Turkey stepped up pressure yesterday on northern Iraq, imposing economic sanctions over the safe haven Kurdish rebels enjoy in the region, as the US said it was supplying Ankara with intelligence on the separatists' positions.
"We have prepared a list of economic measures targeting the financial resources of the terrorist organization and its supporters," Turkish Foreign Minister Ali Babacan told a press conference.
"Some measures have already been put into force," he said. "These measures will not be announced beforehand, so that they do not lose their efficiency."
Ankara accuses the autonomous Kurdish government in northern Iraq of harboring and aiding the Kurdistan Workers' Party (PKK), which uses bases in the mountainous region for cross-border attacks as part of its 23-year campaign for self-rule in Turkey's mainly Kurdish southeast.
Turkey has reportedly massed up to 100,000 troops on the border with Iraq and has threatened a military incursion to strike PKK bases unless Baghdad and Washington make good on promises to crack down on the rebels.
"We have no time to lose.
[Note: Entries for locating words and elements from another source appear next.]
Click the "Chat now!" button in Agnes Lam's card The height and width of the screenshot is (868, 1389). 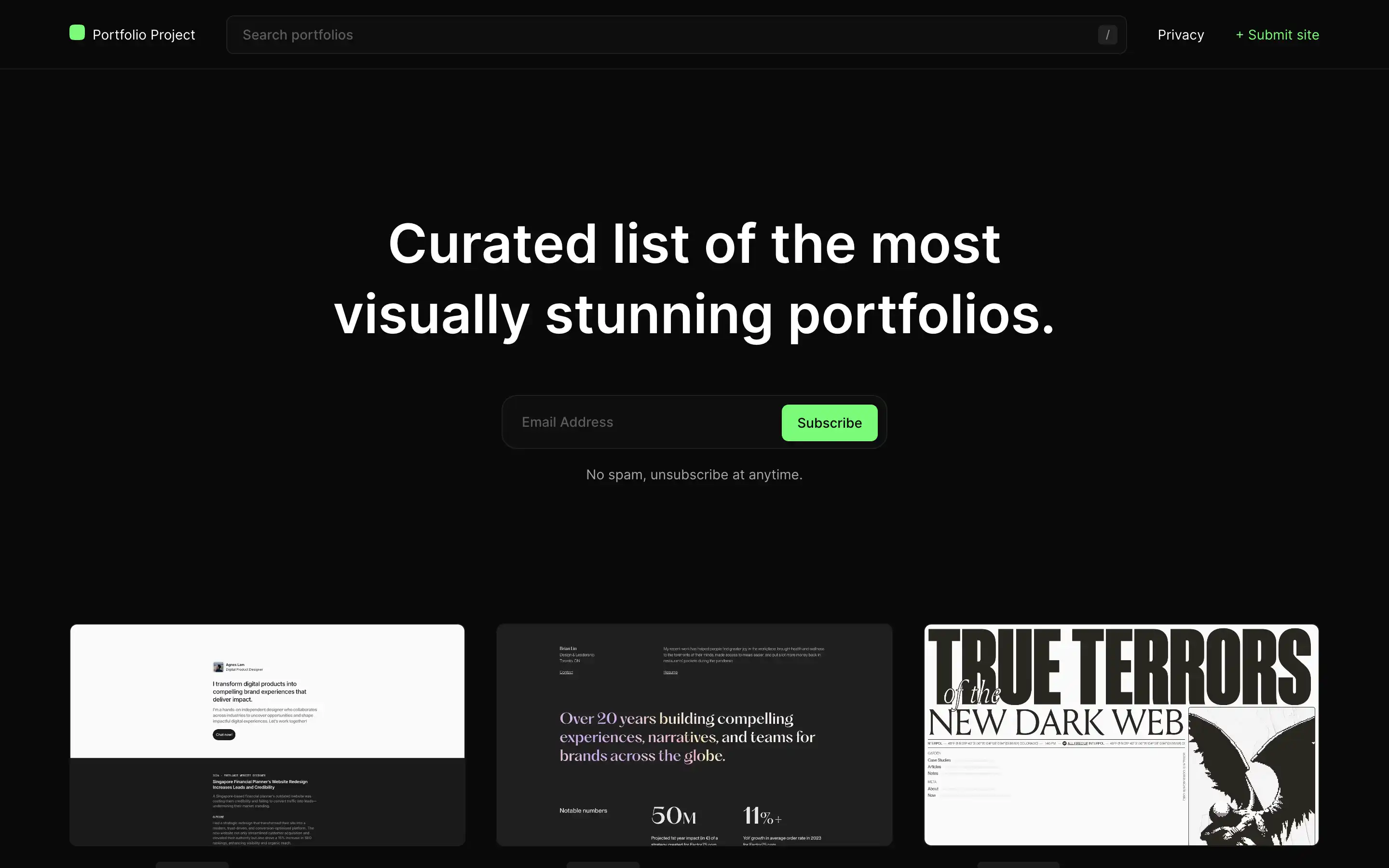pos(224,734)
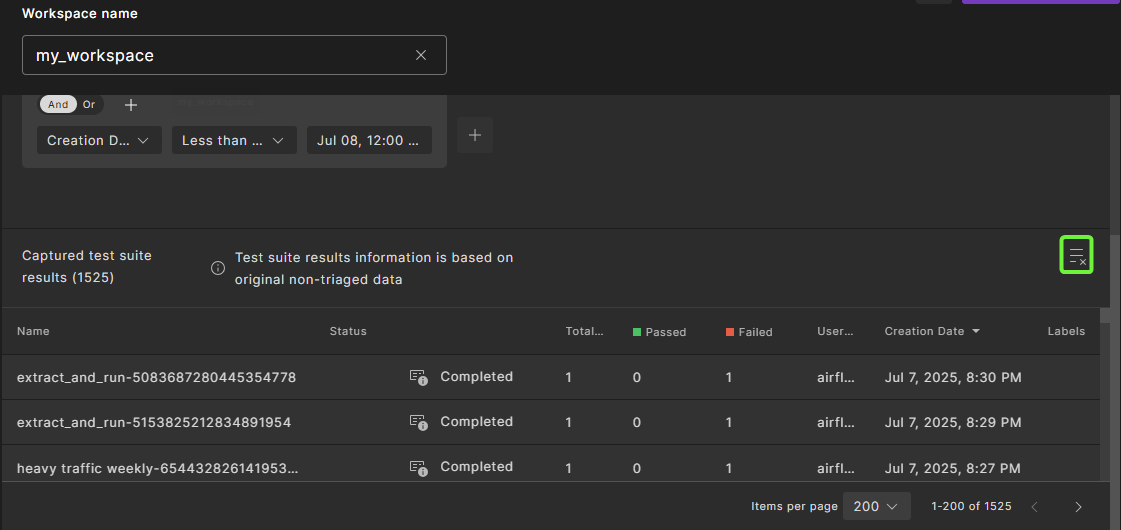Sort table by Status column header
1121x530 pixels.
click(x=348, y=331)
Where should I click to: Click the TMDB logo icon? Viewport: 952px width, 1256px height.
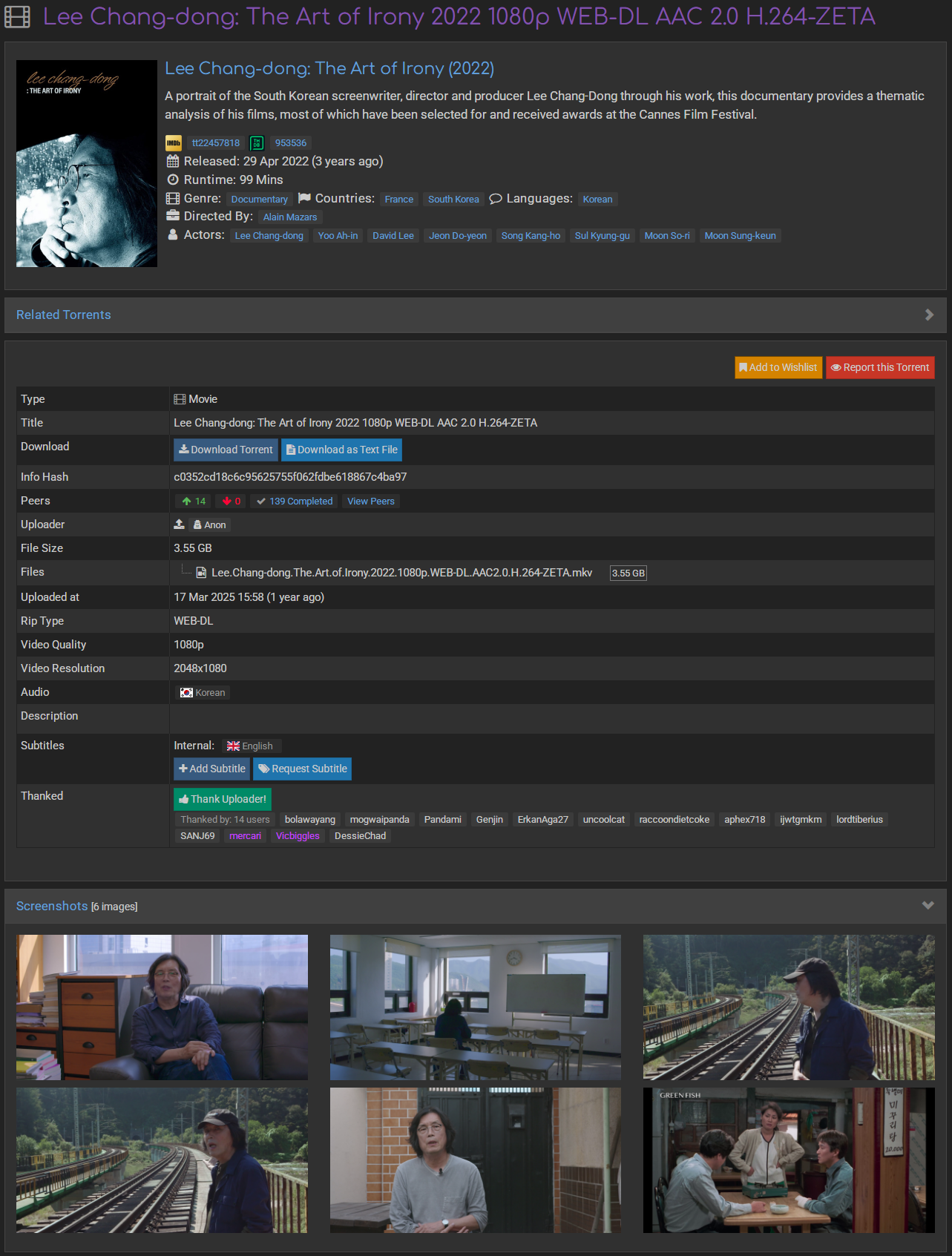pos(257,143)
All instruments -- diplomatic, political, socio-cultural and military -- are on the table," Babacan said.
The NTV news channel said Turkey had closed its air space to flights bound for northern Iraq, but Prime Minister Recep Tayyip Erdogan quickly denied it.
The sanctions, agreed in a Cabinet meeting on Wednesday, came as the Pentagon announced that it was giving Ankara more intelligence on PKK positions along the border with Iraq.
US Secretary of State Condoleezza Rice is due in Ankara today for talks with Turkish leaders over the mounting tensions, while Erdogan will meet with US President George W. Bush in Washington on Monday.